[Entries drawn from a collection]
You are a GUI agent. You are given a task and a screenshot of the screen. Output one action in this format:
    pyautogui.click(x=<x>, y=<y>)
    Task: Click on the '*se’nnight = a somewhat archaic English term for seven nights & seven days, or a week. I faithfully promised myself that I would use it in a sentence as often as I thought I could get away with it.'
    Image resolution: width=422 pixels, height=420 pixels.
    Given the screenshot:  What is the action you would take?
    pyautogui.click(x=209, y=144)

■ Your goal ■
Please repeat the material above line for line, without changing anything.

■ Expected answer ■
You are a GUI agent. You are given a task and a screenshot of the screen. Output one action in this format:
    pyautogui.click(x=<x>, y=<y>)
    Task: Click on the '*se’nnight = a somewhat archaic English term for seven nights & seven days, or a week. I faithfully promised myself that I would use it in a sentence as often as I thought I could get away with it.'
    Image resolution: width=422 pixels, height=420 pixels.
    Given the screenshot:  What is the action you would take?
    pyautogui.click(x=209, y=144)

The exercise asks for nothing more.